3. Es ist darauf zu achten, dass durch kulturelle Unterschiede oder Stereotype bedingte Probleme und Konflikte in einer konstruktiven Weise ausgetragen werden. Hier können unter Umständen auch von Experten durchgeführte Konflikttrainings hilfreich sein.
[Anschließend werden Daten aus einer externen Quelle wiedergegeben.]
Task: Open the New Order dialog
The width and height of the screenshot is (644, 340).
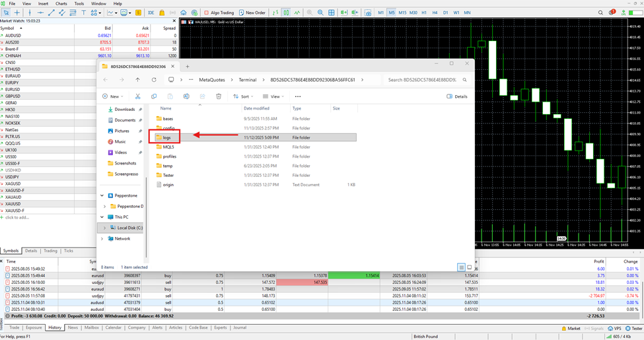Action: click(252, 13)

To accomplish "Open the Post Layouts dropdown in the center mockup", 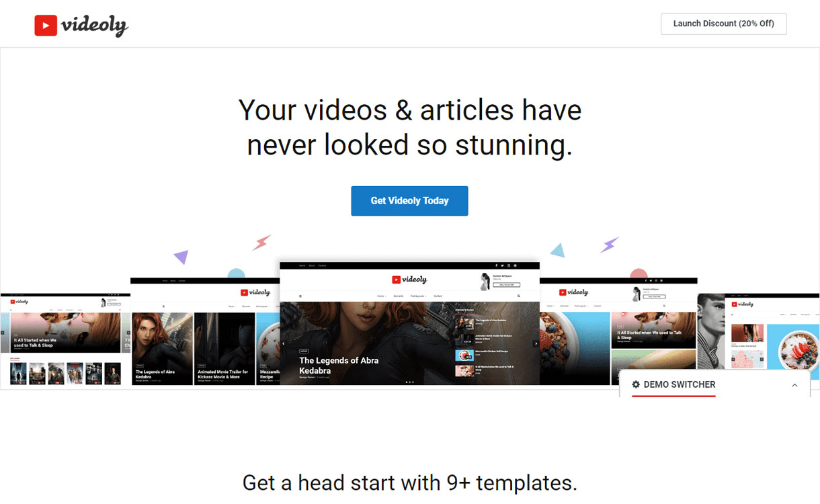I will 417,296.
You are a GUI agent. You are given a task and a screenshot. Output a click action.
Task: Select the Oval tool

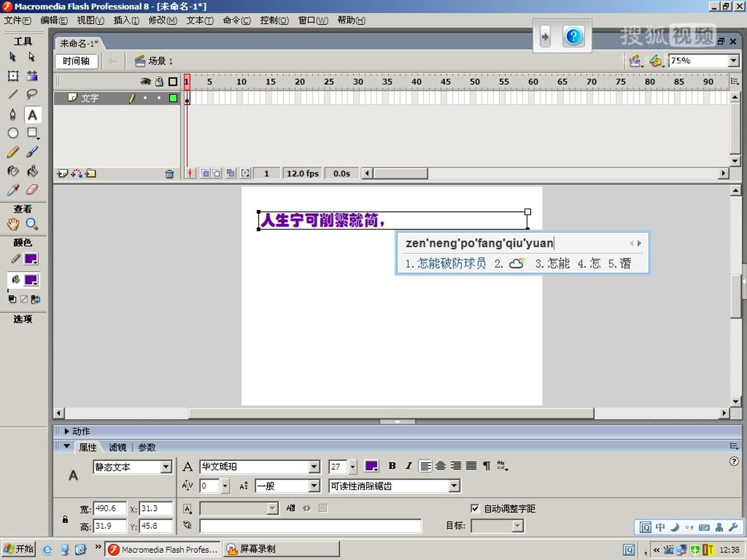(13, 133)

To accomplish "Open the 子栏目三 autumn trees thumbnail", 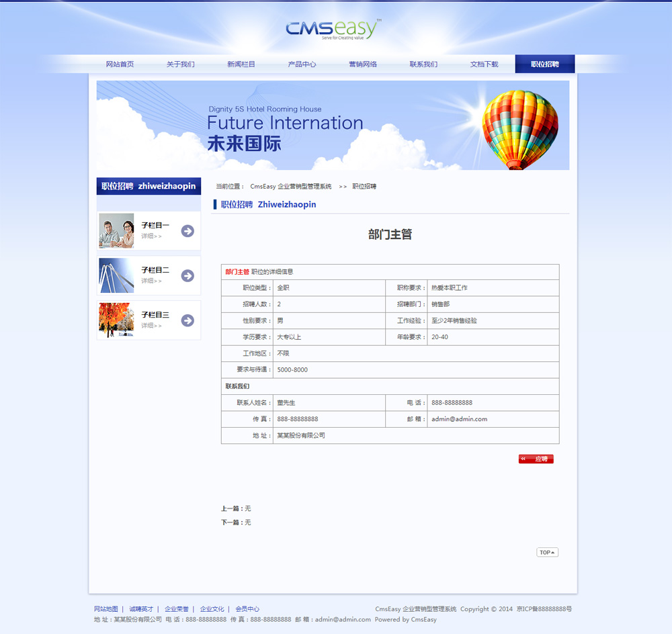I will coord(116,320).
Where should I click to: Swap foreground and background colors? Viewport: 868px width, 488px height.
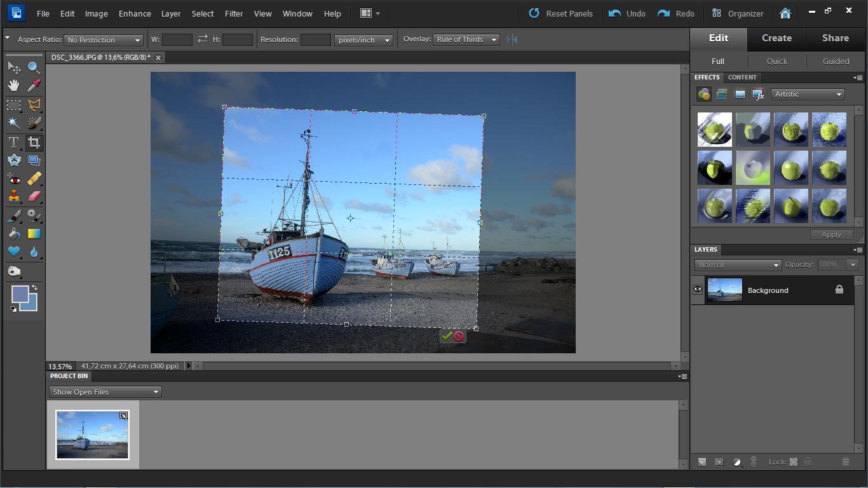pyautogui.click(x=34, y=288)
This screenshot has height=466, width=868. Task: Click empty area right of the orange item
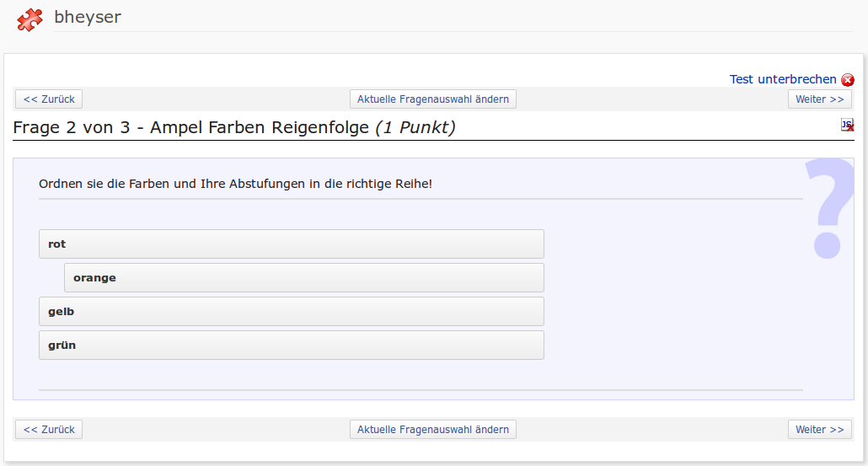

4. Der Sport findet in einem „geschütztem Raum“ statt, in dem kulturelle, soziale und materielle Unterschiede eine geringere Rolle spielen als sonst im Alltag. Hierdurch wird der Kontakt zwischen Einheimischen und Fremden erleichtert. Damit aber die Übertragung der kulturellen Annäherung vom Sport in den Alltag gelingt, ist es förderlich, die Sporttreibenden auch in alltagsnäheren Situationen zusammenzuführen, etwa bei Freizeiten oder Festen.